Лео вошел в комнату, поздоровался с Гордоном и сухо бросил профессору: «Angenehm».[7] Профессор поклонился, взял свой портфель и сказал Гордону:

– Мне пора.

Гордон проводил его до двери, и они обменялись рукопожатием. Потом Гордон пошел на кухню.

Его жена сидела там за столом и обсуждала с Йергеном цены на какие-то товары черного рынка. Йерген держался вежливо, уверенно и с чувством собственного достоинства: оба понимали, что она сейчас сделает выгодную покупку. Йерген любил иметь дело с качественным товаром. На стуле лежал внушительный, почти в фунт толщиной, отрез красной, богатой на вид шерстяной ткани.

– Чудесно, не правда ли, Гордон? – спросила его Энн Миддлтон сладким голосом. Это была пухленькая женщина с добродушным лицом, хотя и решительным подбородком и хитроватыми глазами.

Гордон в свойственной ему манере промычал что-то нечленораздельное в знак согласия и потом сказал:

– Если ты закончила дела, я хочу, чтобы ты познакомилась с моими друзьями.

Йерген торопливо заглотнул кофе и стал набивать свой портфель мясными консервами, которые стояли на столе.

– Ну, я пошел, – сказал он.

– Не забудьте принести шерсть на костюм мужу, – строго сказала ему Энн Миддлтон.

Йерген развел руками:

– Конечно, дорогая леди. Самое позднее – на следующей неделе.

Энн Миддлтон заперла дверь черного входа за Йергеном, потом открыла ключом дверцу буфета, достала оттуда бутылку виски и несколько бутылочек кока-колы.

– Приятно делать дела с Йергеном, он никогда не приносит барахла, – сказала она, и они пошли в гостиную.

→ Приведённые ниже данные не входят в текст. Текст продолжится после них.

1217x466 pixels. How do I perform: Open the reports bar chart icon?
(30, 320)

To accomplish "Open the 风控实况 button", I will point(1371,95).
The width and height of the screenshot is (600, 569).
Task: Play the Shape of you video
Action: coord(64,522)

Представив присутствующих друг другу. Гордон погрузился в глубокое кресло, не вслушиваясь в болтовню жены. Он почти мучительно ощущал чужую атмосферу этой комнаты в реквизированном доме, где ему приходится жить среди вещей, не имеющих памяти, не вызывающих никаких ассоциаций, где никто не знает, кто повесил эти картины или кто садился к этому фортепьяно у стены, где мебель была наскоро и бессистемно расставлена по комнатам. Но эти предательские ощущения были ему вовсе не внове. Он уже ощущал нечто подобное, когда приезжал навестить родителей перед отправкой на фронт. В отчем доме, где стояла мебель, принадлежавшая его старинным предкам, целуя сухие щеки матери и отца, щеки, задубевшие в суровом северном климате, он уже знал, что не вернется назад, как не вернутся другие молодые ребята, ушедшие на войну или в большие города на фабрики, и что эту землю, закованную в зимнюю красоту, будут населять лишь старики с волосами, белыми, как тот снег, что лежит на острых зазубренных гребнях ближних гор.

В его спальне висел большой портрет Маркса, который его мать принимала за картину неведомого художника. Он гордился своей эрудицией, и его немного раздражала ее необразованность. Наверное, портрет до сих пор висит там на стене.

Энн наполнила стаканы слабыми коктейлями: виски выдавалось по карточкам, и она время от времени обменивала спиртное на черном рынке.

Гордон спросил Лео:

– Это не в вашем концлагере заключенные погибли при налете авиации союзников?

– Да, – ответил Лео. – Я помню этот налет.

Но, поверьте, мы не осуждали ваших летчиков.

– Я читал, что во время этого налета погиб Тельман, лидер коммунистов. Вы знали его? – голос Гордона впервые за весь вечер прозвучал громко и даже звонко.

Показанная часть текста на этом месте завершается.